<<<<
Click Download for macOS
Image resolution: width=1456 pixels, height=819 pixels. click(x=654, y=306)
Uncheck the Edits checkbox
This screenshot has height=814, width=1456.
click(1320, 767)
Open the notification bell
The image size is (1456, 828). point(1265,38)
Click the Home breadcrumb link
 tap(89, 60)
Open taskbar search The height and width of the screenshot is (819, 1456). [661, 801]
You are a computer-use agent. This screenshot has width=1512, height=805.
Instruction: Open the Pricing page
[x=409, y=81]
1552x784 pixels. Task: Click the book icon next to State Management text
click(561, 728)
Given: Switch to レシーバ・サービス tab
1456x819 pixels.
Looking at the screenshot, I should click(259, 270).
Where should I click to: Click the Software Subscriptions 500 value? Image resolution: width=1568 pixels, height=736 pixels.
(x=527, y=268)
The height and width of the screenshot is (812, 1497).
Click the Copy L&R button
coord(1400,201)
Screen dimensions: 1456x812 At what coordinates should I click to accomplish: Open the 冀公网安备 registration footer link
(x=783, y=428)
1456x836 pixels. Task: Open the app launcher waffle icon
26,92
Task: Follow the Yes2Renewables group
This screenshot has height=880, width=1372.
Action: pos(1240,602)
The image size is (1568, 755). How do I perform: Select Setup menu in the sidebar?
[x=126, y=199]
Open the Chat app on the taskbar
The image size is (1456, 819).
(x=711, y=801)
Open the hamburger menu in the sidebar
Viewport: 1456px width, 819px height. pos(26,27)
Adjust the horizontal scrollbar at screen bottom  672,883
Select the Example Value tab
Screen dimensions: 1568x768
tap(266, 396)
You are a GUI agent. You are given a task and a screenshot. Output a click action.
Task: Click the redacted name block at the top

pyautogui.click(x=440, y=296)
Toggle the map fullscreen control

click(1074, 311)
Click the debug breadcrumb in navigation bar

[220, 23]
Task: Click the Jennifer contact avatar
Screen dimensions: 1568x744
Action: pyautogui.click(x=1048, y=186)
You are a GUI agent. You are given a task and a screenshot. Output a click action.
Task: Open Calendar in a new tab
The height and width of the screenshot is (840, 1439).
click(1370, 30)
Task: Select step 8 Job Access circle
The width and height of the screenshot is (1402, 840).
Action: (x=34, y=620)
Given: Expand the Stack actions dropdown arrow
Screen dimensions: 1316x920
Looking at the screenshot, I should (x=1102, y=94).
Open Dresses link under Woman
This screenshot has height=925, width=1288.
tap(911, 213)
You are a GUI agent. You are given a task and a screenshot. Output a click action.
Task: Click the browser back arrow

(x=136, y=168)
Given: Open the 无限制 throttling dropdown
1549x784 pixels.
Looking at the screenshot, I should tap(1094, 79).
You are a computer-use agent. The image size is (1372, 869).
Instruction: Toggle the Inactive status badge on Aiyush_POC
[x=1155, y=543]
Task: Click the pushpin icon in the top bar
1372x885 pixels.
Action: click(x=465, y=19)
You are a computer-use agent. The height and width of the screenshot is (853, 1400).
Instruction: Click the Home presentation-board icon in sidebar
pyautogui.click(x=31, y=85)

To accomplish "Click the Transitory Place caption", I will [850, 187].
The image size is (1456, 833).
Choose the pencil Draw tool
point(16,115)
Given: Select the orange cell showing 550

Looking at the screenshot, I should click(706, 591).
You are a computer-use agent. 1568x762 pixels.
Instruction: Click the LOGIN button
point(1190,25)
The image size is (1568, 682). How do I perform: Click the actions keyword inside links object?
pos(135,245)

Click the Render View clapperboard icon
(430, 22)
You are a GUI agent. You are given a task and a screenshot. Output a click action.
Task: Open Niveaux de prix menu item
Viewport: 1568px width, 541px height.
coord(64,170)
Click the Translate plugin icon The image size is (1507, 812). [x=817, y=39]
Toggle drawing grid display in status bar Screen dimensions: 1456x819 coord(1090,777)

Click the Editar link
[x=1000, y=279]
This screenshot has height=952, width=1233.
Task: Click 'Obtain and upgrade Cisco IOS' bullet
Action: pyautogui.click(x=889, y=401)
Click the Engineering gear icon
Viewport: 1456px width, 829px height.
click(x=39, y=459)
>>>>
• [The problem]
Scan the data for the word "computer" and copy every line where it shows up.

• [Response to this task]
You are a computer-use agent. This screenshot has width=1512, height=805.
You are a computer-use agent. The image size is (1372, 869).
You are a computer-use agent. The height and width of the screenshot is (853, 1400).
You are a computer-use agent. 1568x762 pixels.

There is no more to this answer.